Everything with the media is hype and dumb.
Read this breathless article.
"This is the weirdest I've ever found," said Greg Harris, the superintendent of the project for Sullivan-Cozart.
Two floors below Main Street, a large black and white logo displays the word "LATEX," presumably the name of the club, painted on the century old wall.
The wall is a century old, but the logo is decidedly not. But notice how those two concepts are used together in rapid suggestion to suggest maybe the club is a century old.
From deep inside the subterranean blackness, a series of oil paintings depict a series of bizarre images, sexual and violent.
"Very disturbing," Harris said.
Below one painting, a piece of equipment that appears fit for a torture chamber remains. A wooden rack large enough for one or two people includes a headrest and a rusted chain that can be turned by a handle. A gear resembling a saw blade is connected to the handle.

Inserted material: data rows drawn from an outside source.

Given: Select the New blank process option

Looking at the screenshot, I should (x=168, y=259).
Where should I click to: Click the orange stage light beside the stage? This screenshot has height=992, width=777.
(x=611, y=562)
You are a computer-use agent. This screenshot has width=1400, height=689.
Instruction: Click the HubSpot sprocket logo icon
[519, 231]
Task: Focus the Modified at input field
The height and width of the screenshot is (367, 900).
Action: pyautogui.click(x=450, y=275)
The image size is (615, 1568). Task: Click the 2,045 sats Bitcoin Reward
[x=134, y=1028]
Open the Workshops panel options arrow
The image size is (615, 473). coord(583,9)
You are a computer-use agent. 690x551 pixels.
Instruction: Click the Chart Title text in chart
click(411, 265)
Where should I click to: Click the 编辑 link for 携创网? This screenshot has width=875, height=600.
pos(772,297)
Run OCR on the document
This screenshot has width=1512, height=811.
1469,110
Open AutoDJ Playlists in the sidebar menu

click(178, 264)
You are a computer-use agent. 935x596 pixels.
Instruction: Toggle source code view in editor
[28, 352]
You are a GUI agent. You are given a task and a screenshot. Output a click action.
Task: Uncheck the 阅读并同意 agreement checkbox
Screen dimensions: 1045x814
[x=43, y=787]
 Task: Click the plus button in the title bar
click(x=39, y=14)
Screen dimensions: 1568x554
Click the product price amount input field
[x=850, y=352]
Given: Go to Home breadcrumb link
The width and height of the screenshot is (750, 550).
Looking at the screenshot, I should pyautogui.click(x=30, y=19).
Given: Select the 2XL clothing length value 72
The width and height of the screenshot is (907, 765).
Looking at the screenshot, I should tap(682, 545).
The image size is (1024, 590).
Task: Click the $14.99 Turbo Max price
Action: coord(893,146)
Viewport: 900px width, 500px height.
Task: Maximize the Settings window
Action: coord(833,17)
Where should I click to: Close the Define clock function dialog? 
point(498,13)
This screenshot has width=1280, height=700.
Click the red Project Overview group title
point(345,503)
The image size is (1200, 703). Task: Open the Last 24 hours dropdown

Okay. The name "Latex" suggests to me that this was an 80s club. Or even the 90s. So, it's not exactly ancient.
There is what appears to be a rack, but my guess it is used as a table, and was chosen to give an "edgy" vibe. Even though it's just used as a table. Like a dude who buys a coffin and uses it as a coffee table.
The "oil paintings" of "bizarre images, sexual and bizarre" turn out to be Goya's very famous Saturn Devouring His Child (explicit, violent painting warning) and Munch's equally famous The Scream.
You've probably seen them. On people's walls, in college. Pictures of the paintings are somewhere in the 20s in the slideshow that accompanies the article.
There's a third painting but the picture is taken at an oblique angle so I can't identify it.
Now, Goya's Black Paintings (of which Saturn Devours His Child is one) do have a kind of Call of Cthulhu feel to them, being uncomfortable images, and including one painting of the Devil at a coven. And there's a whole strange backstory to how he painted them on his walls and never told the public they even existed. (Which has led, as all interesting things must, to a conspiracy theory, that they are fakes and weren't even painted by Goya.)
But... you know, not exactly new. They date from like 1830. And not exactly arcane. And this is just the sort of vibe that an "edgy, happening" bar would like to swipe for itself.
My point is that this is probably just a seedy unlicensed bar from the 80s or 90s that tried to be all happening and edgy. Based on this thin evidence, there is really no reason to go screaming about a "Secret Underground Sex Club From Ancient Days."
Is this interesting? It's marginally interesting, I guess, to find a forgotten, dead bar from the 80s or 90s.
It is not nearly as interesting as "Secret Underground Sex Club Discovered In Old Civil War Mineshaft," which is the sort of vibe this sells.
The real deception comes in branding extremely well-known paintings (reproductions, of course) as "bizarre images, violent and sexual," as if this is some kind of Cthulhu cultists' representation of the First Ring of Hell.
Are they just that dumb? Or are they selling you dumb? I don't know.